## ABOUT THIS TASK
Lines below that hold the word "will" must be copied in full.

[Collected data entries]
__________________________________________________

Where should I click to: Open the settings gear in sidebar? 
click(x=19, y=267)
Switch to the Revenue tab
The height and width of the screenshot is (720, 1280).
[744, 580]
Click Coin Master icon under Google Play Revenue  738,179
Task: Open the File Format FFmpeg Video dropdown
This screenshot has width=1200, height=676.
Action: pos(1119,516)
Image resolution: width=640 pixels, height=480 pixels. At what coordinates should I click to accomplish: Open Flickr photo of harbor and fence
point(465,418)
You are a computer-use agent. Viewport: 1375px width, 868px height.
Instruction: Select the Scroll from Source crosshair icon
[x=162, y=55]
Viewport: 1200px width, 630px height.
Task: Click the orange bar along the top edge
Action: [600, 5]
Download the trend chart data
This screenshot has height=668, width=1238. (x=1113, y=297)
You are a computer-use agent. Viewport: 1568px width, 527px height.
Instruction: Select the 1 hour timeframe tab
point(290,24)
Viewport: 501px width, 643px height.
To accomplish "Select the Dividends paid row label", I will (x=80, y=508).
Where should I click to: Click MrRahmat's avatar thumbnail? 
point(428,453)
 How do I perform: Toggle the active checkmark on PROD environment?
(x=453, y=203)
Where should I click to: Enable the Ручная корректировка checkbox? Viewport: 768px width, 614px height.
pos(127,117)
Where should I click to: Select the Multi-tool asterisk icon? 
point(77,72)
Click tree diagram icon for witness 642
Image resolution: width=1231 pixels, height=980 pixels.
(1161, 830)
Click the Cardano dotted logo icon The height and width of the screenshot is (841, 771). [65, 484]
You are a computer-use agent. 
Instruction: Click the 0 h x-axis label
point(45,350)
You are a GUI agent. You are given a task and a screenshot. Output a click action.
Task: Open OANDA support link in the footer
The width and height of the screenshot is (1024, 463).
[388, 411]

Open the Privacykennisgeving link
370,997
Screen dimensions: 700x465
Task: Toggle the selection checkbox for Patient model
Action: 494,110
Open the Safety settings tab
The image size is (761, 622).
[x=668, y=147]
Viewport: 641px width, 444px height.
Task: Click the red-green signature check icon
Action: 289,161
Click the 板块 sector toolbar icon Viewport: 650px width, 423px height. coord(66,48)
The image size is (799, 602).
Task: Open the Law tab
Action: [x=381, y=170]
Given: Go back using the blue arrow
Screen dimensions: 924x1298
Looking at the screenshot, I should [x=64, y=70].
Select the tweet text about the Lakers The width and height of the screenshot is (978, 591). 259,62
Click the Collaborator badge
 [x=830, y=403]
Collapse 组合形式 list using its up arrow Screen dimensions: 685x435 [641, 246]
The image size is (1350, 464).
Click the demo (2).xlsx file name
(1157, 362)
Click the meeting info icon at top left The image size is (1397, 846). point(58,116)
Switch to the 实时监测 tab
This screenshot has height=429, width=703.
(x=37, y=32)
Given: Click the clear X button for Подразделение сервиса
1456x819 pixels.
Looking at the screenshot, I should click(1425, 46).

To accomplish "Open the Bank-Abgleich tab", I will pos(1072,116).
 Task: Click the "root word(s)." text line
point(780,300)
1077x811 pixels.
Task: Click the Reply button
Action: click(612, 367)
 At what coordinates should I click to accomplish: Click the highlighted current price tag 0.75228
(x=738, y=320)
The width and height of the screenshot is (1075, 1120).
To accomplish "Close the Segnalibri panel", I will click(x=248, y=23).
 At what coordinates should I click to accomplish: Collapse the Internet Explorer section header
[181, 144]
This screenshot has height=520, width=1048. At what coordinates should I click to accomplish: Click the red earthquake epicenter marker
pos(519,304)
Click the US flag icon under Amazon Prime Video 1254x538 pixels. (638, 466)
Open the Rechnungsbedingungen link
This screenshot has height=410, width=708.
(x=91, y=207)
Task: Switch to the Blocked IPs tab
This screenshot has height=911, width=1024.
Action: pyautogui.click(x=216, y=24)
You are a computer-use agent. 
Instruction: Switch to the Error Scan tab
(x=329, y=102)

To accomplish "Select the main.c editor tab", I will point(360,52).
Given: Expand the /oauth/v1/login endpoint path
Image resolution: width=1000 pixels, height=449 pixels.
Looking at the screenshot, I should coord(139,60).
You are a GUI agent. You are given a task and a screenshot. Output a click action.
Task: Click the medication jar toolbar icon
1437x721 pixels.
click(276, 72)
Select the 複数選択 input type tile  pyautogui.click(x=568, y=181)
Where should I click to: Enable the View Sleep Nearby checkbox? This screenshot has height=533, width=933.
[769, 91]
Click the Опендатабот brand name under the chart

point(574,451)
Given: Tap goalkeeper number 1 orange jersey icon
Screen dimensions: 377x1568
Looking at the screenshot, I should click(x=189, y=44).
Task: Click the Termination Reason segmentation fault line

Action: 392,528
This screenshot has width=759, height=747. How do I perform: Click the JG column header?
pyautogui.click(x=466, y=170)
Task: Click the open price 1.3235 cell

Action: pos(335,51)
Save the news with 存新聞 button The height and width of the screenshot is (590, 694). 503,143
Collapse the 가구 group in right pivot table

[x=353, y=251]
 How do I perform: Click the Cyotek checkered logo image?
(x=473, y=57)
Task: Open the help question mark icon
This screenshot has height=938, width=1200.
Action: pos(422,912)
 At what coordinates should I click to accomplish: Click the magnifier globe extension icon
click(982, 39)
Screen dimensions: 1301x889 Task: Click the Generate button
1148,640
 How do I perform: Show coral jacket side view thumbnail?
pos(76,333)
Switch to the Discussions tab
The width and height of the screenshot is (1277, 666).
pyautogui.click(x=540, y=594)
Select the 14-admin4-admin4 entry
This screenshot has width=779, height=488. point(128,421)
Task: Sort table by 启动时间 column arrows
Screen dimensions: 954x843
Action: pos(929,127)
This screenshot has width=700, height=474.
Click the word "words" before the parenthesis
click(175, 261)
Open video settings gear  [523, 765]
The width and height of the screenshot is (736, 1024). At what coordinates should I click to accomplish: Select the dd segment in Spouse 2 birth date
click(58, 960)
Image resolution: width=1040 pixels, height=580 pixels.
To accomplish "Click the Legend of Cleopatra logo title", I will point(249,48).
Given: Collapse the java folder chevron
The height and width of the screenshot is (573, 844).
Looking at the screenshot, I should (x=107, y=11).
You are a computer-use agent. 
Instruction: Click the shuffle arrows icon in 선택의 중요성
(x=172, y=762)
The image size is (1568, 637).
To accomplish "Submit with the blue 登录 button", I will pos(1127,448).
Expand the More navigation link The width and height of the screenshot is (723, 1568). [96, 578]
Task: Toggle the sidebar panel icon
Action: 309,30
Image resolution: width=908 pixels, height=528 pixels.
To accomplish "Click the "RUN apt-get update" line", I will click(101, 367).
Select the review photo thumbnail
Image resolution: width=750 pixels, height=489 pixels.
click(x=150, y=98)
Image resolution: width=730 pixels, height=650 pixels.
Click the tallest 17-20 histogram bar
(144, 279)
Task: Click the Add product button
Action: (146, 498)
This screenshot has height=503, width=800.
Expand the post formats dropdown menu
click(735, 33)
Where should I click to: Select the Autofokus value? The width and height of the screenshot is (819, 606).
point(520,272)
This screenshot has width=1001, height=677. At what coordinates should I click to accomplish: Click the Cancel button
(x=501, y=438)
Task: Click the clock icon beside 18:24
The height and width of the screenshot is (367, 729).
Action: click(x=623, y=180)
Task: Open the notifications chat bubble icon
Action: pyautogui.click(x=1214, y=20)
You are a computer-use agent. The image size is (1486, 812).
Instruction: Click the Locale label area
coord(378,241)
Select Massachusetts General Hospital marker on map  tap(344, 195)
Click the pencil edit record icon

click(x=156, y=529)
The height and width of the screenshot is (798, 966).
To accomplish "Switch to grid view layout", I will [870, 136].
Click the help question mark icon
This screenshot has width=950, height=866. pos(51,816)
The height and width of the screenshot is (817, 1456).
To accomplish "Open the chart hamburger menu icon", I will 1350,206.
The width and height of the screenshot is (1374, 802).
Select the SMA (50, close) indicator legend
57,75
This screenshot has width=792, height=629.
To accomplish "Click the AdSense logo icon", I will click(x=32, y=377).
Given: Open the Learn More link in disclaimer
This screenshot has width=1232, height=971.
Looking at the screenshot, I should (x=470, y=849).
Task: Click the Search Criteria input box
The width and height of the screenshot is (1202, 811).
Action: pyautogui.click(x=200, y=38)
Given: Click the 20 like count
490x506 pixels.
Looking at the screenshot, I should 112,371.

__________________________________________________

## EXERCISE RESULT
To accomplish "Select the Dividends paid row label", I will (x=80, y=508).
To accomplish "Open the Bank-Abgleich tab", I will pos(1072,116).
To accomplish "Close the Segnalibri panel", I will click(x=248, y=23).
To accomplish "Select the main.c editor tab", I will point(360,52).
To accomplish "Click the Legend of Cleopatra logo title", I will point(249,48).
To accomplish "Submit with the blue 登录 button", I will pos(1127,448).
To accomplish "Click the "RUN apt-get update" line", I will click(101, 367).
To accomplish "Switch to grid view layout", I will [870, 136].
To accomplish "Open the chart hamburger menu icon", I will 1350,206.
To accomplish "Click the AdSense logo icon", I will click(x=32, y=377).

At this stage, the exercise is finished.